Carl's role in history is a hero. Peter did not look so brave. He is more circumspect and careful. Risk is not his forte. Even moments of weakness of the king are known, when he lost his head and strength. But the closer we are to Peter, who is able to overcome himself. It is in this that one of the most important differences between Charles and Peter finds its manifestation. They are both men of duty. But each of them understands duty in their own way. Peter feels himself a servant of the Fatherland. This view for him is both a moral justification for everything he has done, and the main motive that encourages him to overcome fatigue, fear, and indecision. Peter thinks of himself for the Fatherland, and not the Fatherland for himself: "And know about Peter that his life is inexpensive for him, if only Russia would live in bliss and glory for your well-being." These words, spoken by the tsar on the eve of the Battle of Poltava, perfectly reflected his inner attitude. Karl is different. With all his love for Sweden, he turned the country into a means of realizing his ambitious plans.

The fate of Peter and Charles is the story of the eternal dispute about which ruler is better: an idealist who put principles and ideals above all else, or a pragmatist who stood firmly on the ground and preferred real rather than illusory goals. Karl in this dispute acted as an idealist and lost, because his idea of ​​​​punishing, in spite of everything, treacherous opponents from the absolute turned into absurdity.

Charles, in a purely Protestant way, was sure that a person is saved by faith alone. And he believed in it unshakably. It is symbolic that the earliest surviving written by Charles is a quote from the Gospel of Matthew (VI, 33): "Seek first the Kingdom of God and His righteousness, and all this will be added to you." Charles not only followed this commandment, he "implanted" it. In the perception of his destiny, the Swedish king is a more medieval sovereign than the king of the "barbarian Muscovites" Peter. He is seized with sincere religious piety. Protestant theology for him is completely self-sufficient in substantiating his absolute power and the nature of his relationship with his subjects. For Peter, however, the former "ideological equipment" of the autocracy, which rested on theocratic foundations, was completely insufficient. He justifies his power more broadly, resorting to the theory of natural law and the "common good".

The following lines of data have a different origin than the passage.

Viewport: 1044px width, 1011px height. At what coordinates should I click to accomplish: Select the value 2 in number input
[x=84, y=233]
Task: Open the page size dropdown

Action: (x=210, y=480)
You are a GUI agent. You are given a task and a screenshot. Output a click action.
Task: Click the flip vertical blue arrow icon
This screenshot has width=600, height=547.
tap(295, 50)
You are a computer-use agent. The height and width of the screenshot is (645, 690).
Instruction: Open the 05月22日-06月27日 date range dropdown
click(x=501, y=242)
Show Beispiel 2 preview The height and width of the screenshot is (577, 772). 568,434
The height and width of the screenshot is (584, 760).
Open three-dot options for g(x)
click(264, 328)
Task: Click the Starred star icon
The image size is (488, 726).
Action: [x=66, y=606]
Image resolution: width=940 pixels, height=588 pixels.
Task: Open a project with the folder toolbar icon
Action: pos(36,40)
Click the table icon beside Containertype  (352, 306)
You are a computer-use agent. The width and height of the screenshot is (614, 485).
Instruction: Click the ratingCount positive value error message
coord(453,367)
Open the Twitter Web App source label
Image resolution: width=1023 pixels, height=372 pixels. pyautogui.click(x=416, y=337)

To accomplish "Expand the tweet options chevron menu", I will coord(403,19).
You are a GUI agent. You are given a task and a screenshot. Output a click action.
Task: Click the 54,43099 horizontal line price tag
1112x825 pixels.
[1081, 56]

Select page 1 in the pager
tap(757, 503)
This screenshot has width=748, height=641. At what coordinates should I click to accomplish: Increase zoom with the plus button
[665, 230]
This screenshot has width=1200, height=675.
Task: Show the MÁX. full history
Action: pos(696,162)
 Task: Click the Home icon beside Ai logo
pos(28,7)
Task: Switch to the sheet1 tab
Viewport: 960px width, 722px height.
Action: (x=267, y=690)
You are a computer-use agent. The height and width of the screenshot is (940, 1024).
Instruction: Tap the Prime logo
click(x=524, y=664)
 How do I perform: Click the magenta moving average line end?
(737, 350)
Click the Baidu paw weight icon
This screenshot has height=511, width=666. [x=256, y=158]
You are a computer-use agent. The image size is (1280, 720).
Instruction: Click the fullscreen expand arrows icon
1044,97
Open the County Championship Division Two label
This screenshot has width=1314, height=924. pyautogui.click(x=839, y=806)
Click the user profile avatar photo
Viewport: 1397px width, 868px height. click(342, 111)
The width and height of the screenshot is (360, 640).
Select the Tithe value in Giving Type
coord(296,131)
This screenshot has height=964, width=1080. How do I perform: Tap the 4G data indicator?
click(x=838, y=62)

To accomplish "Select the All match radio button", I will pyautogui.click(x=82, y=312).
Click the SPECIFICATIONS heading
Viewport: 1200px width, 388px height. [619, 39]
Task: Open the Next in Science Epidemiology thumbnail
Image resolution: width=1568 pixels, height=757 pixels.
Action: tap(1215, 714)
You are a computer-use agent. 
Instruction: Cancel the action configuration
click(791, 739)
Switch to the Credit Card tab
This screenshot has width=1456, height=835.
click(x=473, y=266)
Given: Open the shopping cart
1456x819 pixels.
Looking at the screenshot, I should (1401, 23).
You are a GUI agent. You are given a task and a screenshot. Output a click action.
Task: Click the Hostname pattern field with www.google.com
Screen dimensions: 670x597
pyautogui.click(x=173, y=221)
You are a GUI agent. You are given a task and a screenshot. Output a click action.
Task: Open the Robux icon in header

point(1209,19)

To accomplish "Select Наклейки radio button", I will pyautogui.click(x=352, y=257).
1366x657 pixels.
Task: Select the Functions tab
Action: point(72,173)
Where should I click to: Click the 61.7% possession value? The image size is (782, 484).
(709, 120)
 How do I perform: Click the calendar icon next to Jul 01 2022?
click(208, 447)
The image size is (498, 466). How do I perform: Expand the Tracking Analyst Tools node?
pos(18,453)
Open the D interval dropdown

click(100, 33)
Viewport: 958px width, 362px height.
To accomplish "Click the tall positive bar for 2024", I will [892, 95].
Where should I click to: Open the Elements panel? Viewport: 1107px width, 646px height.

Paradoxically, Karl, in his incredible stubbornness and in his talent, contributed a lot to the reforms in Russia and the formation of Peter as a statesman. Under the leadership of Charles, Sweden not only did not want to part with the great power. She strained all her strength, mobilized all the potential, including the energy and intelligence of the nation, in order to maintain her position. In response, this required the incredible efforts of Peter and Russia. If Sweden yielded earlier, and who knows how strong the "roll" of reforms and the imperial ambitions of the Russian tsar would have been? Of course, there is no reason to doubt the energy of Peter, who would hardly have refused to goad and spur the country. But it is one thing to carry out reforms in a country that is waging a "three-dimensional war," another thing that is ending the war after Poltava. In a word, Karl, with all his skills to win battles and lose the war, was a worthy rival to Peter. And although there was no king among those captured on the Poltava field, the congratulations cup for teachers raised by the king undoubtedly had a direct bearing on him.

I wonder if Karl would have agreed - if he had been present at the same time - with his field marshal Renschild, who muttered in response to Peter's toast: "Well, you thanked your teachers!"?